Cependant, c’est la Lettre à Maurice THOREZ d’Aimé CÉSAIRE, le 24 octobre 1956, qui constitue l’évènement le plus significatif de l’apparition du mouvement national. Dans cette lettre, CÉSAIRE dit :

« (…) on comprend que nous ne puissions donner à personne délégation pour penser pour nous ; délégation pour chercher pour nous ; que nous ne puissions désormais accepter que qui que ce soit, fût-ce le meilleur de nos amis, se porte fort pour nous.(…) nous ne voulons plus nous contenter d’assister à la politique des autres. Au piétinement des autres. Aux combinaisons des autres. Aux rafistolages de consciences ou à la casuistique des autres.

L’heure de nous mêmes a sonné. »

C’est le début d’un grand mouvement de création d’organisations martiniquaises indépendantes de toute structure française. De larges fractions du peuple martiniquais crée des organisations qui lui sont propres et qui intègrent, à des degrés divers, le fait national (même sans avoir forcément opté pour un mot d'ordre politique précis).

* Les 21 et 22 septembre 1957 à sa première conférence, la fédération de la Martinique du Parti communiste français, se transforme en Parti communiste martiniquais. En 1960, Le Parti Communiste Martiniquais adopte le mot d’ordre d’Autonomie.

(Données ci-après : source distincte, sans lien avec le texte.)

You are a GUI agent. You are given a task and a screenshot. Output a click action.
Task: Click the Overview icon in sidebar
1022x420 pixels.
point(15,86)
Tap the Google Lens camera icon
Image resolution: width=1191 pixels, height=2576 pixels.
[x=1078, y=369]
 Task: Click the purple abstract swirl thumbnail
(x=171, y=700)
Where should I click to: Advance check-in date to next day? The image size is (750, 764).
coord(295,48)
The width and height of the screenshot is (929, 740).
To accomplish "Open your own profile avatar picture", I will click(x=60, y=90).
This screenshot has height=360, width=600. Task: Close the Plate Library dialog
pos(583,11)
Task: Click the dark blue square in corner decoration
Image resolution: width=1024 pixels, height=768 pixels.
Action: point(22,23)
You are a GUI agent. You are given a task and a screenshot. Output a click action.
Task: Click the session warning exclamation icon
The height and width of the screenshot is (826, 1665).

* Création du Parti Progressiste Martiniquais en mars 1958 qui opte d’abord pour la « transformation de la Martinique en région dans le cadre d’une Union française fédérée ». Le mot d'ordre d'autonomie est adopté au IIIe Congrès du parti en août 1967. Il est précisé lors de son VIIIe Congrès en juillet 1979 : « L'autonomie pour la nation martiniquaise, étape de l'histoire du peuple martiniquais en lutte depuis trois siècles pour son émancipation définitive ».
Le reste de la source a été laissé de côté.